Золлнер подвел нас к ближайшей двери и предупредил:
– Все эти комнаты – загоны для скота со смотровыми окнами. То, что вы увидите, может расстроить вас и испортить впечатление от обеда. Поэтому смотреть не обязательно. – Он взглянул на висевший на стене блокнот. – Африканская лошадиная лихорадка... – Он заглянул в смотровое окошко. – Этот парень не так плох. Он просто апатичен. Взгляните.
Мы по очереди смотрели на великолепную черную лошадь в изолированной, похожей на тюрьму, комнате. Правда, лошадь выглядела вполне нормальной, за исключением того, что время от времени она вздыхала, словно испытывала затруднения с дыханием.
Золлнер объяснил:
– Все животные здесь борются с каким-нибудь вирусом или бактерией.
– Борются? – переспросил я. – Означает ли это, что они инфицированы?
– Да, но мы говорим "борются".
– Что же происходит? Им становится хуже, затем не хватает воздуха?
– Совершенно верно. Они заболевают и умирают. Иногда мы все же жертвуем ими. Это означает, что мы убиваем их прежде, чем болезнь пройдет все стадии. Пожалуй, все работающие здесь любят животных, именно поэтому они и занимаются подобной работой. Никто не желает, чтобы эти создания страдали, но если вы когда-нибудь видели бы миллионы голов скота, зараженных ящуром, то поняли бы, почему необходимо принести в жертву несколько десятков животных.
Мы шли от загона к загону, где многие животные находились на различных стадиях умирания. Теперь, пожалуй, мы боролись умственно и физически, если воспользоваться выражением Золлнера.
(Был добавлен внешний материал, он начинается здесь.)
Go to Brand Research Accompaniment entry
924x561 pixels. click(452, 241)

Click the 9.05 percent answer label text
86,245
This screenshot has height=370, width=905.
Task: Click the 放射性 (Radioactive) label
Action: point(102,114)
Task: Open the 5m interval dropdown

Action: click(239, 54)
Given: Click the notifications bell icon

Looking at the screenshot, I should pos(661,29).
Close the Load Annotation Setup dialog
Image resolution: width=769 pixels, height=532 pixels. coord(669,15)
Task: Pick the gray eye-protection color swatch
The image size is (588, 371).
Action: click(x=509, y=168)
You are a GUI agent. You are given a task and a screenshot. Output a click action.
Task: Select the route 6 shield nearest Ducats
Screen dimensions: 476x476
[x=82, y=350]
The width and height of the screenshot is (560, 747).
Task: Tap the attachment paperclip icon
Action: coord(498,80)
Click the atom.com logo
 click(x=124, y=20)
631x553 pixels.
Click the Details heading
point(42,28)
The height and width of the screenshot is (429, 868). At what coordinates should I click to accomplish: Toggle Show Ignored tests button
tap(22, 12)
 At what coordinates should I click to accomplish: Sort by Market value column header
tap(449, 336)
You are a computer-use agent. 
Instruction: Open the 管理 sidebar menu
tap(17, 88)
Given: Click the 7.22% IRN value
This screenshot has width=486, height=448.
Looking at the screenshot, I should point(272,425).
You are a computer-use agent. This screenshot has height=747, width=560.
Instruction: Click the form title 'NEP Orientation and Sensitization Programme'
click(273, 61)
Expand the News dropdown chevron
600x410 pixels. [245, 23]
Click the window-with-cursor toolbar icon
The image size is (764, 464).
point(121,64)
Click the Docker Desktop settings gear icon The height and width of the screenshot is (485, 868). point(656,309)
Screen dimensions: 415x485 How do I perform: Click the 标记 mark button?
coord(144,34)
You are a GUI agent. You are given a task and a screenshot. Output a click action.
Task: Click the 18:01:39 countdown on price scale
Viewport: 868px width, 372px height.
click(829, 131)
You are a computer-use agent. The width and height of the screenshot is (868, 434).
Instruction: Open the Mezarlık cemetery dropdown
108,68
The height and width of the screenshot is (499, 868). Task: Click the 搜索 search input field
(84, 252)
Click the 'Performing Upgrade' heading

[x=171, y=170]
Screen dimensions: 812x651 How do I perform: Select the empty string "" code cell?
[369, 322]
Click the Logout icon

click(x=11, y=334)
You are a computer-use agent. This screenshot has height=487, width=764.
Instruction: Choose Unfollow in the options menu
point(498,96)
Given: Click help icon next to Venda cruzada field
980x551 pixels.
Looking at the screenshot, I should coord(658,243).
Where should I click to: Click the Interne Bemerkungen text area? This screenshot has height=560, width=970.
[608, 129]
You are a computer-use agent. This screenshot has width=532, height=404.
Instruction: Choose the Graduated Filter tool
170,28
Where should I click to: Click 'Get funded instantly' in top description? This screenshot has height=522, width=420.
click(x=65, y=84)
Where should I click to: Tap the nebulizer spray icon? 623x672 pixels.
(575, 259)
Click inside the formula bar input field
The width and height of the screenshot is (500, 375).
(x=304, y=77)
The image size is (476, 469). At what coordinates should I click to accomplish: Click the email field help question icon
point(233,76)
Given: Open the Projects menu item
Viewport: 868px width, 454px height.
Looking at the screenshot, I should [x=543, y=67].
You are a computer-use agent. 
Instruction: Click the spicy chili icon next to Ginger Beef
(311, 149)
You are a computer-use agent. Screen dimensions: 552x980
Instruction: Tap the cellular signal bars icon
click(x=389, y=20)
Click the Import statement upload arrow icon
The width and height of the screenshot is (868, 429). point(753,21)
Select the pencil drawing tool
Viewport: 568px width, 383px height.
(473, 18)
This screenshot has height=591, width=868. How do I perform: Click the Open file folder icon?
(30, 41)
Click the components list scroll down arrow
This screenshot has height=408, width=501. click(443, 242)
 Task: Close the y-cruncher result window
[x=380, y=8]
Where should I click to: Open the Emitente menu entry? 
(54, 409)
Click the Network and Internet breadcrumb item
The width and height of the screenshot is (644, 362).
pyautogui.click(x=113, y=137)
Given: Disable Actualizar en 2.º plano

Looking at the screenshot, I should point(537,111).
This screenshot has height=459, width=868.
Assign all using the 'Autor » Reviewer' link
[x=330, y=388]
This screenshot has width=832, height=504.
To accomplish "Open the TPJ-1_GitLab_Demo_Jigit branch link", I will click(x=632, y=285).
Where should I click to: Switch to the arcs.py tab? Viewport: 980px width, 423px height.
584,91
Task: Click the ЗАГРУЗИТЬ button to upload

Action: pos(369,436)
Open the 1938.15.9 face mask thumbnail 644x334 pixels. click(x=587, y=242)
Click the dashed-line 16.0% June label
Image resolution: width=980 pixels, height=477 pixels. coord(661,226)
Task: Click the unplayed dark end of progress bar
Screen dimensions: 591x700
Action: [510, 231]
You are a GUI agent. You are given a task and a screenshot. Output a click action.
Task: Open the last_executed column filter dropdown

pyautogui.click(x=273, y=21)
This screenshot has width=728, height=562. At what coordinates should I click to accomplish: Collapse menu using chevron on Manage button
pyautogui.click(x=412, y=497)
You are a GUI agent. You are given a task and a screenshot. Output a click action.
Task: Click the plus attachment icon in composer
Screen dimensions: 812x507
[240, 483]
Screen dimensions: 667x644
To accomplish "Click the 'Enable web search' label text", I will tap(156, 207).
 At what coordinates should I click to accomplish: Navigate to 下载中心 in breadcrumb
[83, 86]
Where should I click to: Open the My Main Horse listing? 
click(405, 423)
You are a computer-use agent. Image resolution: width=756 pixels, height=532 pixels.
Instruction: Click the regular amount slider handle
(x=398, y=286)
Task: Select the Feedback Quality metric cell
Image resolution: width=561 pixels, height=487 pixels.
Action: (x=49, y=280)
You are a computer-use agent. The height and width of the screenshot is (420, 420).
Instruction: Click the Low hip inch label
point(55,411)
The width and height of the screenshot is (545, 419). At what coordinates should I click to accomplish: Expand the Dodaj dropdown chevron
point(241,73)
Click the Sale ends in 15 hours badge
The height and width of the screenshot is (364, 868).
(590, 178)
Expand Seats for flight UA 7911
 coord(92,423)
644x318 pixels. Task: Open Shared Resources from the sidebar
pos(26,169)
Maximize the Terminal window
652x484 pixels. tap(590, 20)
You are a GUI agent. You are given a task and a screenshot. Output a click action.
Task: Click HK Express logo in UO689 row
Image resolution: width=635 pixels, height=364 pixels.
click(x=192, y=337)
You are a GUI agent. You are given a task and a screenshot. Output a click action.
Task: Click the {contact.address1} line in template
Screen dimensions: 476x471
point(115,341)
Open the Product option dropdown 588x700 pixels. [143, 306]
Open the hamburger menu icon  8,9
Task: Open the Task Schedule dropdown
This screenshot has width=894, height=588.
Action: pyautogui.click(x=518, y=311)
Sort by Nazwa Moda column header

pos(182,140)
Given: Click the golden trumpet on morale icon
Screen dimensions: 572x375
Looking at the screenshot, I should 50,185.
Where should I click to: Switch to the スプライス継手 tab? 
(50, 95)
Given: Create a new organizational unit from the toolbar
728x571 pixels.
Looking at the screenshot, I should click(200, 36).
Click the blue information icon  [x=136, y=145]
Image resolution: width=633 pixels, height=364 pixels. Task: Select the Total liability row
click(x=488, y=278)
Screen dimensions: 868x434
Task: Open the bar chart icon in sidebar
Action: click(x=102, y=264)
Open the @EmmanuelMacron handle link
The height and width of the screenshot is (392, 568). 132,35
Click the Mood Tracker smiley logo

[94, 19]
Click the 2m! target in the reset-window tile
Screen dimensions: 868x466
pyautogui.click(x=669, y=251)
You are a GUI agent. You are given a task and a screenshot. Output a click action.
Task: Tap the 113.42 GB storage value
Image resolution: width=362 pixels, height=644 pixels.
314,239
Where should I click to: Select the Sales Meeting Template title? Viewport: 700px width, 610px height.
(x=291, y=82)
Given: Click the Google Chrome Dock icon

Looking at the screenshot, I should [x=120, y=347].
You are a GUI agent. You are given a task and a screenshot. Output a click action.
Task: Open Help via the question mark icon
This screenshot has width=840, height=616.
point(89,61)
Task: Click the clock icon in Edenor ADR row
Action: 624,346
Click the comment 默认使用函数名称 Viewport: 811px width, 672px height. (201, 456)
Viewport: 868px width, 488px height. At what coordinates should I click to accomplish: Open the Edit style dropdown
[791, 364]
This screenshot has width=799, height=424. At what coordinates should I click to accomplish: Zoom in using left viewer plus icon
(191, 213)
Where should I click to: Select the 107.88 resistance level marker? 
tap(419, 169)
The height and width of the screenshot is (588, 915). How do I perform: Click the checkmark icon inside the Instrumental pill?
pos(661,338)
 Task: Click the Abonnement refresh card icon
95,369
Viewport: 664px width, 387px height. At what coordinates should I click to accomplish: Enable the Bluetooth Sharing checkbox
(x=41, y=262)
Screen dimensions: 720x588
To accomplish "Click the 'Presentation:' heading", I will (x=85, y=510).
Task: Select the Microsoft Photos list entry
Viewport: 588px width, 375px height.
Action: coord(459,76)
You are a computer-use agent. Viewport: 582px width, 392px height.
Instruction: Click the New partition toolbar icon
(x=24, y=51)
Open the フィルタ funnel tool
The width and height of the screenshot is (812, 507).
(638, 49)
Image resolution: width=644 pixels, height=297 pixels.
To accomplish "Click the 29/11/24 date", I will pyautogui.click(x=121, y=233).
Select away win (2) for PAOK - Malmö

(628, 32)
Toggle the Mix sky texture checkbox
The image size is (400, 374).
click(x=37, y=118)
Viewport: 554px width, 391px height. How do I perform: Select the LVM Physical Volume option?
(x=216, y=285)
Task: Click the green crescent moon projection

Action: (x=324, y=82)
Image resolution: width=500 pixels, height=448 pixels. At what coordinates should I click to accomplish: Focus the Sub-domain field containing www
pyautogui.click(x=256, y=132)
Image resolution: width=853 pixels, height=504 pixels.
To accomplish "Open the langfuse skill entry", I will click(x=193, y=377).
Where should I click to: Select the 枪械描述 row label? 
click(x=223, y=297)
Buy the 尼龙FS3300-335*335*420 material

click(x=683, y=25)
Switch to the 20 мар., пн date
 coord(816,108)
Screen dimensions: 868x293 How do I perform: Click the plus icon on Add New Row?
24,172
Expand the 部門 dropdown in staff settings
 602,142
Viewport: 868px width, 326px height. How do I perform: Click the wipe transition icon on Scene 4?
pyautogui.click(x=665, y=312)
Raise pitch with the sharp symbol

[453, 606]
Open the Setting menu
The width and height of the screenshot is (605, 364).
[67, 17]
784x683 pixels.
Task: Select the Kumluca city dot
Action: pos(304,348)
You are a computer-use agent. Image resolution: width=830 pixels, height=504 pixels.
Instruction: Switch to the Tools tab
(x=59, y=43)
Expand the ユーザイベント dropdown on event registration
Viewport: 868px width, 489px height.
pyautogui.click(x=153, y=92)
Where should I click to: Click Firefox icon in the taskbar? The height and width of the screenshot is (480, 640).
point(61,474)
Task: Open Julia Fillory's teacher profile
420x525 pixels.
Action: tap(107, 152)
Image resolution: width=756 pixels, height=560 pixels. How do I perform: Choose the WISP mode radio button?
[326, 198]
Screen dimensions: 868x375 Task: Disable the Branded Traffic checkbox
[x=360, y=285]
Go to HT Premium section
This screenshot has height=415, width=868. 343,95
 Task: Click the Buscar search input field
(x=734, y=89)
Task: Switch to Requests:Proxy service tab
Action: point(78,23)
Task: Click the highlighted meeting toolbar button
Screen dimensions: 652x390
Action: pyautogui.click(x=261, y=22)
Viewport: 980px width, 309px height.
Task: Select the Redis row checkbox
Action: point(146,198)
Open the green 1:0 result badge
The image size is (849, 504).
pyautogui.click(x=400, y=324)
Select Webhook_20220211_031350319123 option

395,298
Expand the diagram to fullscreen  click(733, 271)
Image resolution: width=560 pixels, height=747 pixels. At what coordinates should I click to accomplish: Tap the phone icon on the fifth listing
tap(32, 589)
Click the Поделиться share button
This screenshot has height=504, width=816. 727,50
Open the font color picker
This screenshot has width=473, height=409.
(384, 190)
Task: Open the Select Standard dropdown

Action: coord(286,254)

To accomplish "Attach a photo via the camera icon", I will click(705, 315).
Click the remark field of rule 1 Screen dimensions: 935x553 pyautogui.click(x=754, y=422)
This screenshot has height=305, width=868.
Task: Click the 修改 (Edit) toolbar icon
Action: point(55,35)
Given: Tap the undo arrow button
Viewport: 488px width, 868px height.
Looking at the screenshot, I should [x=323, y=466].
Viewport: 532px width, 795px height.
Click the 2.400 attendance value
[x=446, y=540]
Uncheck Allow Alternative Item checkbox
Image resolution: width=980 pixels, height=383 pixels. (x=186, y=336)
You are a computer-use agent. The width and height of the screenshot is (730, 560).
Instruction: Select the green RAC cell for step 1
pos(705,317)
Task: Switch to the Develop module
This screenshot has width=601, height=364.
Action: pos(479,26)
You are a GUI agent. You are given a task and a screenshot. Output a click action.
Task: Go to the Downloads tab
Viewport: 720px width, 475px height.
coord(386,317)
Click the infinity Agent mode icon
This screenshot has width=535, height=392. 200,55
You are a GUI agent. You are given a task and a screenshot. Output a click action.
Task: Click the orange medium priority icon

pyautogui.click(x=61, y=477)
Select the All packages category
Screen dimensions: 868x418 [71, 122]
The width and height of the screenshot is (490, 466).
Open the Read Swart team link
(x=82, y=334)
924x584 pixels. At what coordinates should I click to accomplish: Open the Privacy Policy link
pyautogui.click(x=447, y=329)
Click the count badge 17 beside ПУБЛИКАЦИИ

Другими словами, наше восприятие притупилось, и мы еле перебирали ногами. Что еще хуже, настроение окончательно испортилось, и, если бы у меня была душа, она бы испытала смятение.
Наконец Золлнер прекратил все это:
– Не знаю, как вы, но с меня довольно.
Все поддержали его.
Однако мне в голову пришла последняя глупая мысль:
– Можно посмотреть на то, чем занимались Гордоны? Я имею в виду обезьянью эболу.
Он покачал головой:
– Это в пятой зоне. Но я могу вам показать свинью, зараженную африканской свиной лихорадкой, которая, подобно эболе, приводит к лихорадке с кровотечением. Они очень похожи.
Золлнер повел нас по другому коридору к двери номер тысяча сто тридцать. Изучив карту на стене, он сказал:
– Животное находится на последней стадии ... стадии кровотечения... оно угаснет к утру... если умрет раньше, его положат в холодильник, утром анатомируют, потом сожгут. Это ужасная болезнь, истребившая почти все поголовье свиней в некоторых районах Африки. Пока от этой болезни нет ни вакцины, ни лечения. Как я говорил, она сродни эболе ... – Он посмотрел на меня и жестом пригласил к смотровому окошку. – Взгляните.
Я подошел и заглянул внутрь. Пол в помещении был красного цвета, что сначала удивило меня, однако потом я понял все. В середине на полу почти неподвижно лежала огромная свинья, кровь шла у нее изо рта, ноздрей и даже из ушей. Я заметил также блестящую красную лужу у ее задней части.
Золлнер, стоявший позади меня, сказал:
– Видите, как она истекает кровью? Кровоточащая лихорадка страшна. Внутренние органы превращаются в кашу ... Теперь-то вы понимаете, почему эбола вызывает такой страх.
Я заметил большую металлическую трубу посреди пола, кровь стекала в нее, и мои мысли невольно вернулись к сточной канаве Западной сто второй улицы. Моя жизнь вытекала в канализационную трубу, я видел это и понимал, что чувствует большая свинья, наблюдая, как из нее течет кровь, слыша отрывистый звук в ушах и биение в груди, давление крови падало, и сердце пыталось это компенсировать, все учащая и учащая свое биение, до тех пор, пока не остановится совсем.
Словно издалека я услышал голос Золлнера:
– Мистер Кори? Мистер Кори? Мистер Кори? Уже можно отойти от окошка. Пусть другие тоже посмотрят. Мистер Кори?
Мы последовали за Золлнером в душевую – я, Макс, Нэш и Фостер – и встали под душ, мыли волосы специальным шампунем, терли ногти щеткой и дезинфицирующим средством. Полоскали горло каким-то ужасным зубным эликсиром и выплевывали его. Я продолжал мылиться и полоскаться, пока Золлнеру наконец это не надоело:
– Достаточно. А то схватите воспаление легких и умрете. – Он рассмеялся.